A Curious Mind
#tastic

db4o

Just started working with db4o this week, and I must say that in the very small way that I am using it, its a pretty slick little database. XCopy deployable, no install required. Its just a file, and it can support client, server supposedly, but I am not sure how much I really care about that.

This kind of database is really nice for prototyping because all I have to do is throw the objects in there and they are persisted, bam! You query out using .net Predicate<T> or you can query by example, but I am really enjoying the predicate stuff.

Also, as I move to 'one db per application', this kind of database is becoming more and more attractive to me, because its so lightweight. I still don't know what its like to have one of these in production with an issue in it. So if you know, toss a comment my way.

-d

Currently playing in iTunes: Prayer of the Refugee by Rise Against

Mass Transit Announcement

So chris and I have been working on a lightweight service bus similar to NSB called Mass Transit. When Chris and I originally encountered NSB it had a style that didn't really fit the way that I was approaching development at the time and so I decided that, if for nothing else, I would start trying to build one myself to learn more about the concept of an ESB. The concept seemed simple at the outset, but I knew that if I was going to get this right I would have to borrow heavily from experts such as Udi Dahan, Greg Young and the many books I have now read.

It has been a very interesting road, and I am now happy to say that Mass Transit (MT) has reached a 0.1 release. It can send messages to and from endpoints, it has publish/subscribe capabilities, and it has a console/windows service host. Its not much at the moment, but that is a part of its goal (To be simple). One of the goals is that MT should be a very lightweight infrastructure, that is easy to get started with but works as reliable as a lightswitch.

In the near future you will be seeing some API changes between 0.1 and 0.2 as Chris and I continue to make the system easy to use and extend (and play with different names of things). We will also continue to focus on enabling xcopy deployment scenarios, on the testability story, and making it as non-intrusive as possible.

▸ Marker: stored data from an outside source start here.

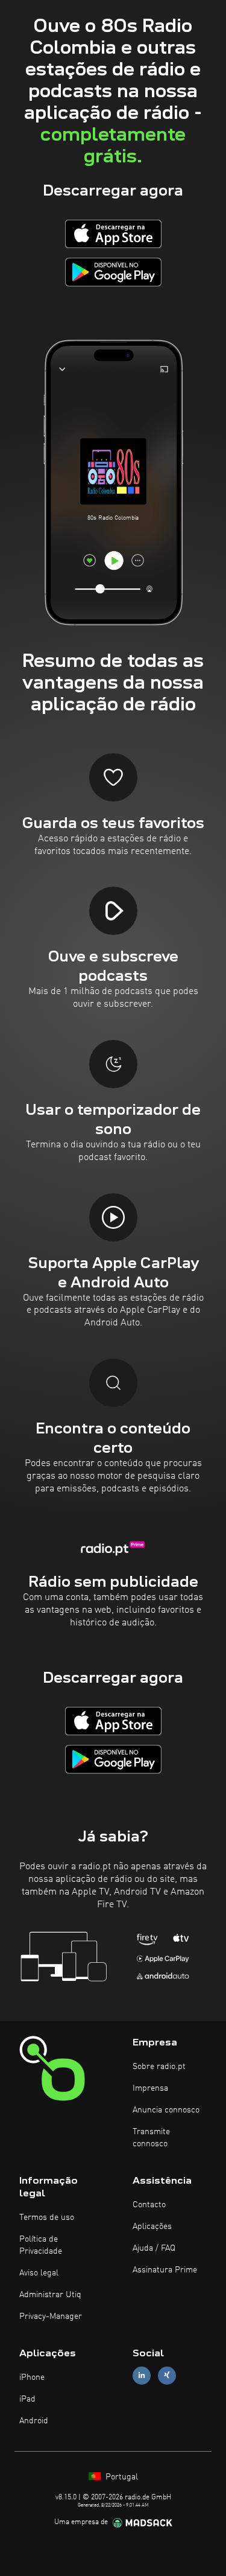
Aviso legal (38, 2273)
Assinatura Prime (165, 2270)
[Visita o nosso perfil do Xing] (167, 2375)
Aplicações (152, 2226)
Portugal (120, 2477)
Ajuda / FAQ (154, 2248)
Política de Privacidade (40, 2245)
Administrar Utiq (50, 2295)
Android (33, 2421)
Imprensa (150, 2088)
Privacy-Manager (50, 2316)
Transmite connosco (151, 2138)
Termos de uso (46, 2217)
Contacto (149, 2205)
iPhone (32, 2377)
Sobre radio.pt (159, 2066)
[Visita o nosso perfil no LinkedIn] (141, 2375)
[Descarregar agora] (113, 234)
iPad (27, 2399)
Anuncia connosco (166, 2110)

Also, there are some samples of using Mass Transit as well in the SVN repo under, samples

If you have any time, your review of the code or patches will be greatly appreciated. I have taken much from the OSS community and this is one of the ways I hope to contribute back.

Thanks,

-d

A Message Based Project Structure

Many of us have now become comfortable with how to best build a layered system with the typical UI, biz, and data layers. But as I started to write my first application that took messaging as a pretty central concept I found that I didn't really know how I wanted to parcel out my system. So here is a closer look at what I have been playing around with in this area. Project Setup
  • Solution Name
    • Domain
    • Domain.Tests
    • Domain.Messages
    • Persistance
      • Domain.Persistance
      • Domain.Persistance.Tests

Ok some notes: This is still very proto but I wanted to get it out there. I have taken to putting the repository (ala DDD) interfaces in the domain itself, and then implementing them in Domain.Persistance with tests that test its ability to work. On the project that I am trying all of this out on I am also trying db4o so this has been a great way to keep the db4o junk out of my domain (imagine that, heh).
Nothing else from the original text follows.